The report says that fiscal austerity combined with labour market deregulation will not promote employment prospects in the short term. In general, there is no clear link between labour market reforms and higher employment levels. Moreover, some recent reforms – especially in Europe – have reduced job stability and exacerbated inequalities while failing to create jobs.

However, the report argues that if a job-friendly policy-mix of taxation and increased expenditure in public investment and social benefits is put in place, approximately 2 million jobs could be created over the next year in advanced economies.

Other main findings of the report include:

    • Employment rates have increased in only 6 of 36 advanced economies (Austria, Germany, Israel, Luxembourg, Malta and Poland) since 2007.
    • Youth unemployment rates have increased in about 80 per cent of advanced countries and in two-thirds of developing countries.
    • Poverty rates have increased in half of developed economies and in one-third of developing economies, while inequality rose in half of developed countries and one-fourth of developing economies.
    • On average, more than 40 per cent of jobseekers in advanced economies have been without work for more than a year.
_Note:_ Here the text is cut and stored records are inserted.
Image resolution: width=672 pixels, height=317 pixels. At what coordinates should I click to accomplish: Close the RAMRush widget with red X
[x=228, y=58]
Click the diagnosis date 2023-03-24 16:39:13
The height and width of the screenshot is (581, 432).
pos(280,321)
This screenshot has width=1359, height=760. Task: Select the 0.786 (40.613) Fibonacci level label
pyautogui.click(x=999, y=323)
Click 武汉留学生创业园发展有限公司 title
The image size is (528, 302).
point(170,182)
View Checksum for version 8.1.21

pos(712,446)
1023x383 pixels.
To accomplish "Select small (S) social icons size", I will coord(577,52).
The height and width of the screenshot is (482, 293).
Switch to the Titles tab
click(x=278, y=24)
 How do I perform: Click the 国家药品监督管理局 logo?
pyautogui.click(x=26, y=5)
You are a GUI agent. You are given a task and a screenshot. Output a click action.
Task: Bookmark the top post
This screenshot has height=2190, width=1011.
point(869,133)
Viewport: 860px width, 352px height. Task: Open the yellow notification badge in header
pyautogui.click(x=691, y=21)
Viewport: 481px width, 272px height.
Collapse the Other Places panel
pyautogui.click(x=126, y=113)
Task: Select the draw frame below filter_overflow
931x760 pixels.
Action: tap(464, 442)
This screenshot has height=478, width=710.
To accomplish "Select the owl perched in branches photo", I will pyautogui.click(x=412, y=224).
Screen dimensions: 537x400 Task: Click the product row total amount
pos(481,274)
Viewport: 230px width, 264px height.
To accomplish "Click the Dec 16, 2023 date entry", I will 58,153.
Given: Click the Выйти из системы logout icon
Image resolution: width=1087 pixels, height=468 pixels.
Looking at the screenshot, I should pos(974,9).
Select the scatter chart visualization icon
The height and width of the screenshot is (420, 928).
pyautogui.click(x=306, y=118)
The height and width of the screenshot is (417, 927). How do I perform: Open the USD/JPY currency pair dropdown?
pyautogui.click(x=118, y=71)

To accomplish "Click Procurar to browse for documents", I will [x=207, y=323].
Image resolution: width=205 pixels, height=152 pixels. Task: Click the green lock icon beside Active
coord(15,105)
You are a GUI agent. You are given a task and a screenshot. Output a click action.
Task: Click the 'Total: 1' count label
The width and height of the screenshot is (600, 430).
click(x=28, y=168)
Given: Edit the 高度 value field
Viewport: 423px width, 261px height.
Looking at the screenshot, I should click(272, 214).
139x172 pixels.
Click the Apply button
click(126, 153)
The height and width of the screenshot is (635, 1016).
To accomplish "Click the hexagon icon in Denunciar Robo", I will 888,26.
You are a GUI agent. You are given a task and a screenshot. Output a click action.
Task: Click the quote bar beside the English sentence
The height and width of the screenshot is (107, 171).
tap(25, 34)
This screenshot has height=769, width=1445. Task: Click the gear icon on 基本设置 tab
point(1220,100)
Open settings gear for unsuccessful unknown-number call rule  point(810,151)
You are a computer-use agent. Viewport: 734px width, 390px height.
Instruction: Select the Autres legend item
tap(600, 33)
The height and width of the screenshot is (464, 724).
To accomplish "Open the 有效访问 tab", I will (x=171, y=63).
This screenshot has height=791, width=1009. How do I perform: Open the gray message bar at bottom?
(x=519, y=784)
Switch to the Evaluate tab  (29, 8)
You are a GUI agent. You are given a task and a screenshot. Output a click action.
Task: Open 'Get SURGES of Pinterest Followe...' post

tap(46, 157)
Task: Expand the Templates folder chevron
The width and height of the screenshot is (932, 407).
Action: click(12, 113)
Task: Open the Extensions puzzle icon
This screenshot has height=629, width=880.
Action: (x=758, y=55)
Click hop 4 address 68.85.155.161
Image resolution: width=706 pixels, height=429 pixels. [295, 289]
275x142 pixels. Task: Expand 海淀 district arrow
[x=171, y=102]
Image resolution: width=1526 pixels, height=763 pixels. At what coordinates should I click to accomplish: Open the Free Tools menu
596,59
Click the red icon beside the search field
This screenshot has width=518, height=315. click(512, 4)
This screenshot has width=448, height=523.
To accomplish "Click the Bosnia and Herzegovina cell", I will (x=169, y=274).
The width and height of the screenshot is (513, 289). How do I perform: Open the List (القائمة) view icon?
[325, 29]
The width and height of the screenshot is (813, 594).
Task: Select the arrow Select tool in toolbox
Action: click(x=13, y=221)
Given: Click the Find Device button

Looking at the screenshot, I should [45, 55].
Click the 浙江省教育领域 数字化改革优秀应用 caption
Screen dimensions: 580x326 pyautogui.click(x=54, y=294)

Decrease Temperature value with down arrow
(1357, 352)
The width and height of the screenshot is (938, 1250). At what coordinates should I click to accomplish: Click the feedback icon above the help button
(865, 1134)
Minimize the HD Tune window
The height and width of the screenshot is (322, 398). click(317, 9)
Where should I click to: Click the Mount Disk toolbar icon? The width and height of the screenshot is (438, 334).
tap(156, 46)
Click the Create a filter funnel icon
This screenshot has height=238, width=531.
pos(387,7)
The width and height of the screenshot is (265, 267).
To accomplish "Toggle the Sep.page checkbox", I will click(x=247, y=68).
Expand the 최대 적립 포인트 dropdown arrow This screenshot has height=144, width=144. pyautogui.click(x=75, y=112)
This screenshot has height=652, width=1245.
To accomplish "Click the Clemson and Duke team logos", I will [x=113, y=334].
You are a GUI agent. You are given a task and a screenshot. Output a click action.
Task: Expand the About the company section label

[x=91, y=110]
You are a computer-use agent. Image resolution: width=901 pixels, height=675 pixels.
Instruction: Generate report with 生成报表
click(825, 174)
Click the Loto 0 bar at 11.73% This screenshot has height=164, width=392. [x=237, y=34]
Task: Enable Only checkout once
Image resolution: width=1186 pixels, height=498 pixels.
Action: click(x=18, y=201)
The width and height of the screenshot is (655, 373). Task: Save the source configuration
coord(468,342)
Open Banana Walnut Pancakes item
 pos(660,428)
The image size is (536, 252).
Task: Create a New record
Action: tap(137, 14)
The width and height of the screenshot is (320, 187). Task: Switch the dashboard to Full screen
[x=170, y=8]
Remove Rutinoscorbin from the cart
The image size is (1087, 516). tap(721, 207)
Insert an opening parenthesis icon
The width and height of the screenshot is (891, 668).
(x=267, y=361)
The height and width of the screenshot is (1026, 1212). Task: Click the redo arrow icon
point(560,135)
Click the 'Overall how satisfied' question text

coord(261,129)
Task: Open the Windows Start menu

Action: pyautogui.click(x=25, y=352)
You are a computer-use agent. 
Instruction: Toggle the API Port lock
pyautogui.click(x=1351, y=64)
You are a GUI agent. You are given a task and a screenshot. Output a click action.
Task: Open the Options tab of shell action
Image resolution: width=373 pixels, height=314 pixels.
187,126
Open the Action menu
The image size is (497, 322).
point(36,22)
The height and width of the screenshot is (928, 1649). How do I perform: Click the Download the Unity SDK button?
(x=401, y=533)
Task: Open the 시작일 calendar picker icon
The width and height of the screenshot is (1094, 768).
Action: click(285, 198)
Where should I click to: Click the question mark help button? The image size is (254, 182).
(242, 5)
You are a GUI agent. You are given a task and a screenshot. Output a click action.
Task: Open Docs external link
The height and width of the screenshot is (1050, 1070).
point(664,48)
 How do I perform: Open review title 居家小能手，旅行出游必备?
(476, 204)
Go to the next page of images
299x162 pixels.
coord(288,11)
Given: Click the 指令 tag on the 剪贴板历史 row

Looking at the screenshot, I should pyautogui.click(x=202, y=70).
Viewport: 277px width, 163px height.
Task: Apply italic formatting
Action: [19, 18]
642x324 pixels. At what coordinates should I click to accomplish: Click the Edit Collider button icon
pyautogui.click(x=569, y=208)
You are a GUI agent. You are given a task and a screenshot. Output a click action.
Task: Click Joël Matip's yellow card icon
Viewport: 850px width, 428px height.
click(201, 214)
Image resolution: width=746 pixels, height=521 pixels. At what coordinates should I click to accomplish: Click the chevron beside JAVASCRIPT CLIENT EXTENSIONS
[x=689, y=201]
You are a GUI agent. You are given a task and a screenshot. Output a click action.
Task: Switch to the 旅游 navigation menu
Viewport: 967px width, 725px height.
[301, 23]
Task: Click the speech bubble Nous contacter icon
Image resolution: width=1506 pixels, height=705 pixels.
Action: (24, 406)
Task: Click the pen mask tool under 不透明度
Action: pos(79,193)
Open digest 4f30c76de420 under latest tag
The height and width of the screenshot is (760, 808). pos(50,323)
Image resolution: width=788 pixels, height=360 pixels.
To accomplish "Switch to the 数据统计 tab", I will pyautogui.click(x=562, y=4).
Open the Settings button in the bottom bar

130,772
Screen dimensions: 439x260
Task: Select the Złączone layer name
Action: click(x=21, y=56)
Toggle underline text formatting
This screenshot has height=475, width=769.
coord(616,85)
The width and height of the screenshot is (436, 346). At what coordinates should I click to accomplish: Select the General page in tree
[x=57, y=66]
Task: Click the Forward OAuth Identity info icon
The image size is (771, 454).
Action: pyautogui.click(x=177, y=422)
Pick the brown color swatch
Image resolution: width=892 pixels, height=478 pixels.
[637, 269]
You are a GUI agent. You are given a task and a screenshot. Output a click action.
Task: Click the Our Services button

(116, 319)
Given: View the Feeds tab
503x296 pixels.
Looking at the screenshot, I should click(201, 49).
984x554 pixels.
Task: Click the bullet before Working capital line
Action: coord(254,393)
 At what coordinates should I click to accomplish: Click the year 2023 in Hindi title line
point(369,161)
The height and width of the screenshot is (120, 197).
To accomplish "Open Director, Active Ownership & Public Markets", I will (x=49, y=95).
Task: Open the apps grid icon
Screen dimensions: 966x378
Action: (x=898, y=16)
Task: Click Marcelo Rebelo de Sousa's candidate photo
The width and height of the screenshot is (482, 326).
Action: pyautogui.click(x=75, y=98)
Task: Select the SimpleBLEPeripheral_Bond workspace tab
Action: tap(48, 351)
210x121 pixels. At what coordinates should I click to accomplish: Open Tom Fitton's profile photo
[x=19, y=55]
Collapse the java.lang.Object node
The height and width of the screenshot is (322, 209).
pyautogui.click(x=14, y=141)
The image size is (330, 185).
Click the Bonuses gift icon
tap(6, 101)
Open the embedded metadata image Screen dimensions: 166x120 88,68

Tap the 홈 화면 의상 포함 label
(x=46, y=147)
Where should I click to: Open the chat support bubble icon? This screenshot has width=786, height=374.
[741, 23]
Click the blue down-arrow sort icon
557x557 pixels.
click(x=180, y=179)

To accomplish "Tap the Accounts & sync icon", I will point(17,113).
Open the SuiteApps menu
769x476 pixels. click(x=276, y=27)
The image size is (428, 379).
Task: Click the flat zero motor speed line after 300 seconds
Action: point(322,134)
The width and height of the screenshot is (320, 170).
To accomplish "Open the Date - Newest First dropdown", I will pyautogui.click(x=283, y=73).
The majority of developing economies show a decline in both long-term unemployment and inactivity rates.
    • Involuntary part-time employment has increased in two-thirds of advanced economies. Temporary employment has also risen in more than half of these economies.
    • The share of informal employment stands at more than 40 per cent in two-thirds of emerging and developing countries.
    • In 26 out of the 40 countries for which information is available, the proportion of workers covered by a collective agreement declined between 2000 and 2009.
    • 28 per cent of the selected group of emerging and developing countries implemented policies to reduce social benefits during the crisis compared to 65 per cent in advanced economies
    • At 19.8 per cent of GDP in 2010, global investment remains 3.1 percentage points lower than the historical average, with a more pronounced downward trend in advanced economies. In all regions, investment in small firms has been impacted disproportionately by the global crisis.
Employment and investment changes during 2007–2010, in per cent, selected economies
Fig 4.5 – Note: The Figure shows the per cent change in investment as a share of GDP and the unemployment rate over the period 2007 and 2010. Figures above the axis represent gains in investment and employment, while those below represent losses.